If a mitigation bank fails, not only is the original wetland lost but also the one that was supposed to replace it. Mitigation banks are subject not only to ecological failure but also to economic failure where they are owned by private entrepreneurs. Businesses go out of business all the time but mitigation banks are supposed to last forever. While most mitigation banks have contingency plans for such events, around one in four do not: 'only 31 percent of the banks with contingency plans specify potential enforcement mechanisms' (ELI 2002a). This is an important consideration, for even though 91 per cent of conservation banks are motivated by financial goals, many are not making a profit (see figure 15.1).
Figure 15.1 Economic success of conservation banks
Source (Fox and Nino-Murcia 2005: 1004)
The Western Australian EPA suggests that a larger area of ecological value needs to be offset than that being destroyed to cover the risk that the offset area will fail to provide the environmental benefits expected. Making an area larger does not necessarily improve the chances of success, however. The EPA suggests in that case that the '[r]isks of failure could be reduced through, for example, putting offsets in more than one location' (WAEPA 2005: 10). 'The decision of whether to permit the destruction of a wetland', argues wetland scientist Mary Kentula, should 'be based on whether we can afford to lose that system', not on whether we think we might be able to replace it (quoted in Roberts 1993).
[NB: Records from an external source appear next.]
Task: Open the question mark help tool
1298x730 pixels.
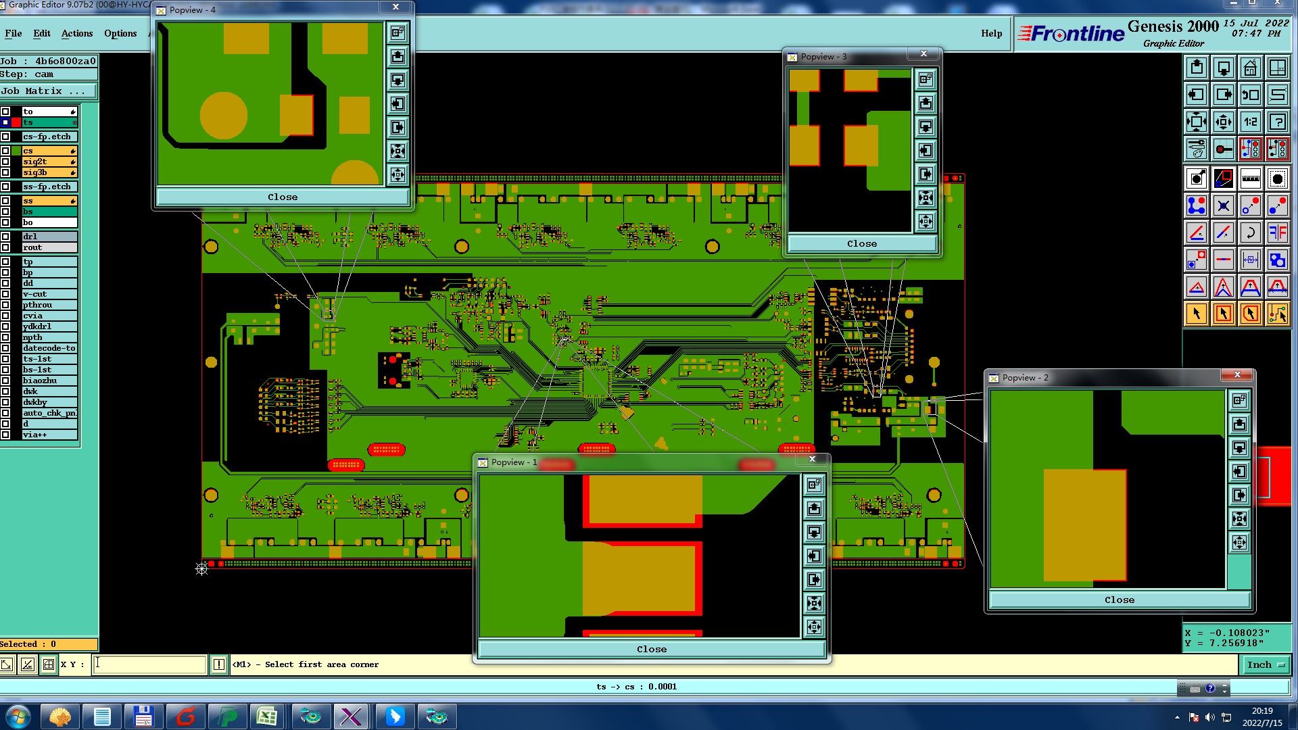Action: click(1277, 122)
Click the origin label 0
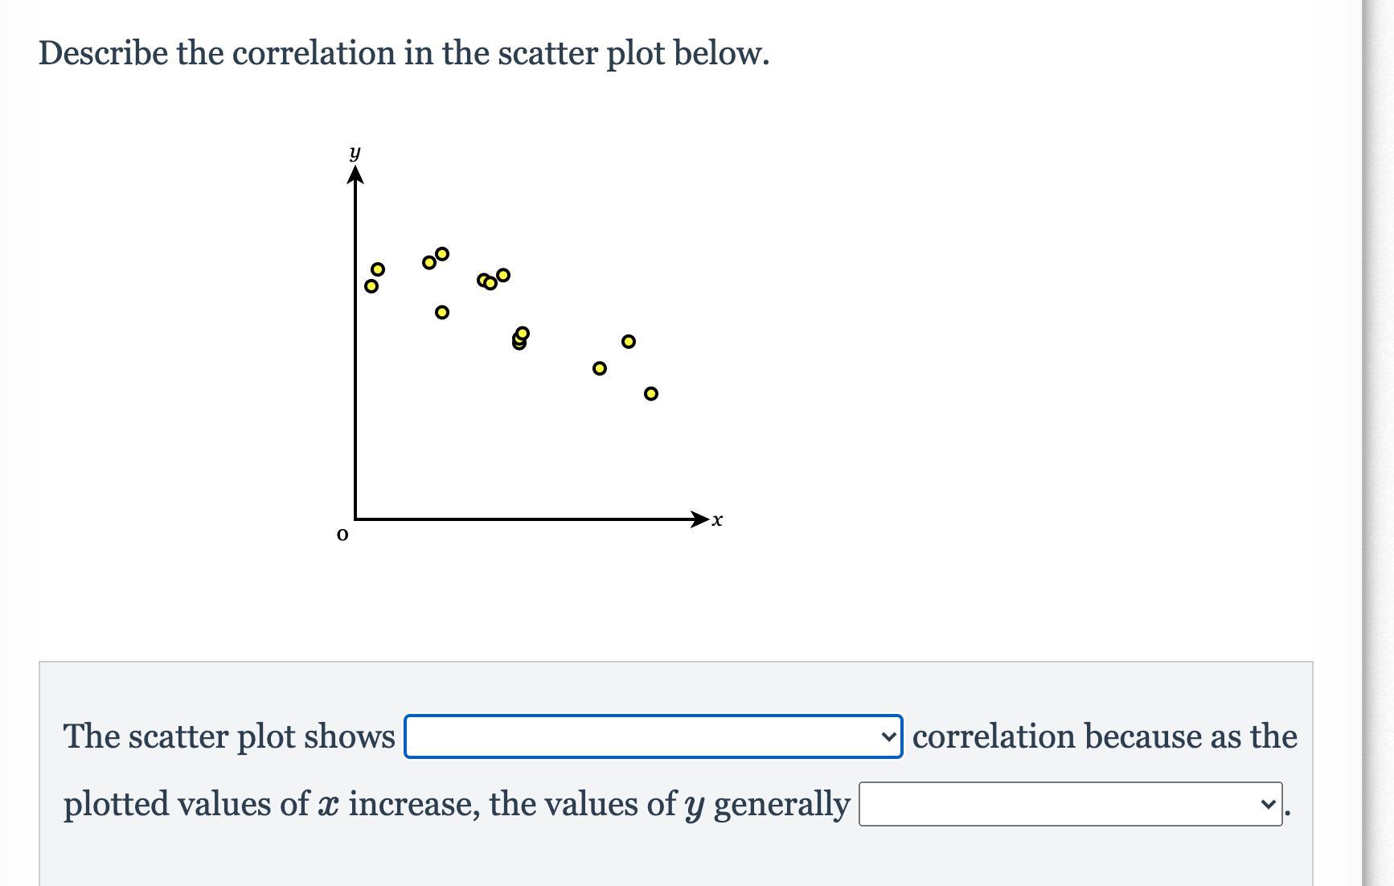 tap(342, 535)
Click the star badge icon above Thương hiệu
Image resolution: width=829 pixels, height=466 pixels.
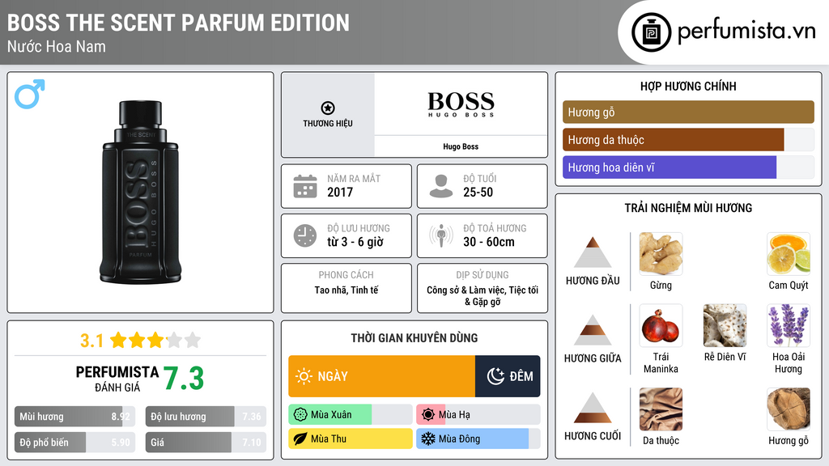click(x=327, y=108)
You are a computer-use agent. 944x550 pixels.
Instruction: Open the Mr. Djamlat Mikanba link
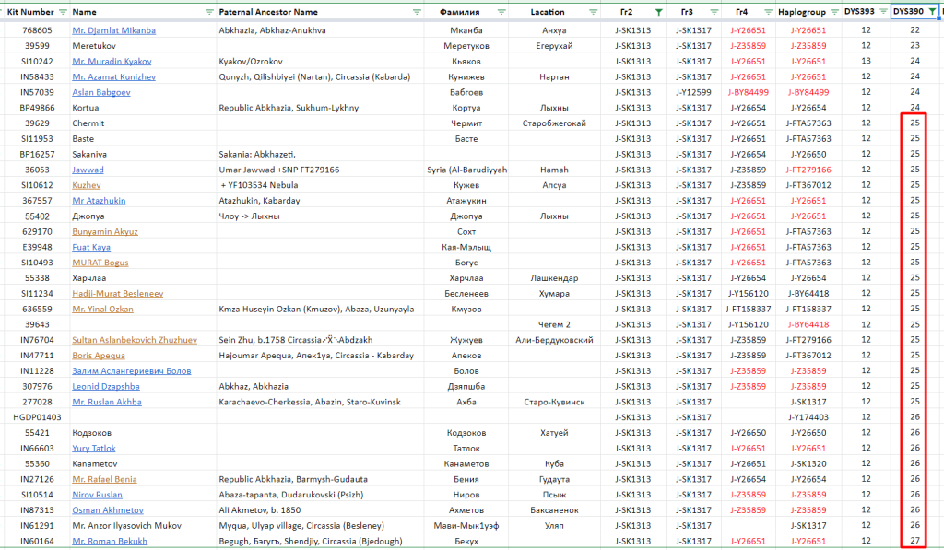coord(113,30)
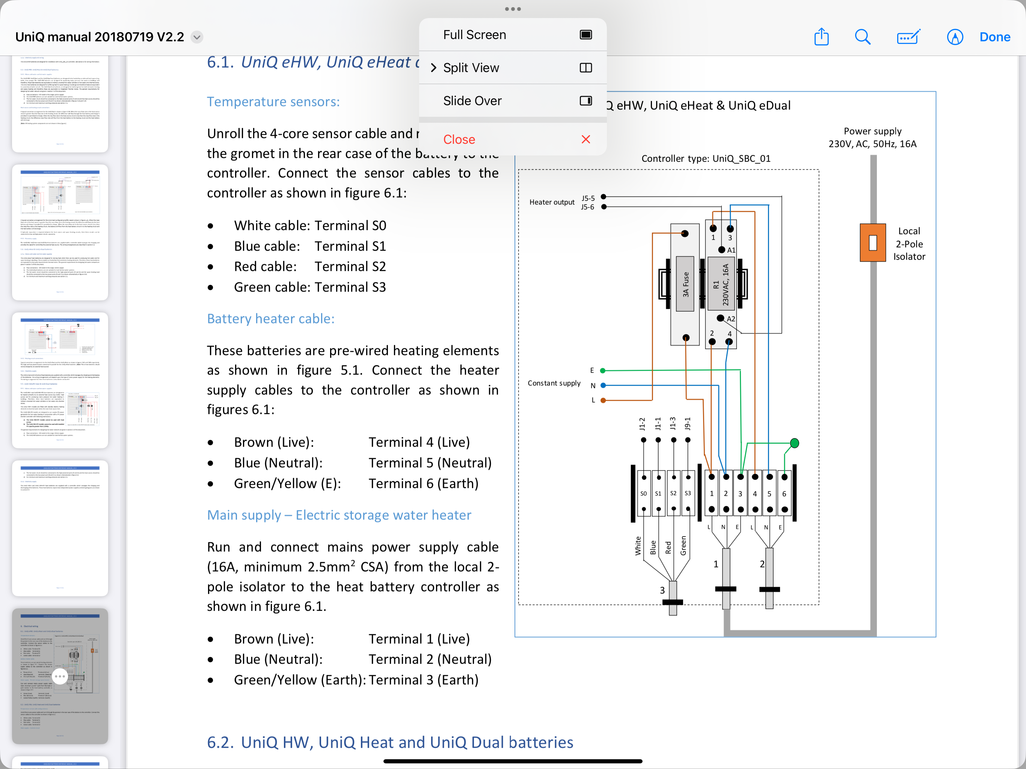This screenshot has height=769, width=1026.
Task: Open the three-dot multitasking control at top
Action: coord(513,9)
The uncertainty about whether mitigation will adequately replace wetlands lost through development means that regulatory authorities are supposed to insist on avoidance and minimisation of damage to existing wetlands wherever possible before considering mitigation as an alternative. 'Minimization might include redesigning or scaling back aspects of a proposal, or limiting proposed modifications to a portion of the project site' (Zinn 1997). Environmentalists, however, are concerned that having the easy option of mitigation banks available will mean that regulatory authorities will not take the precautionary approach, which is to avoid or minimise damage to sensitive ecosystems.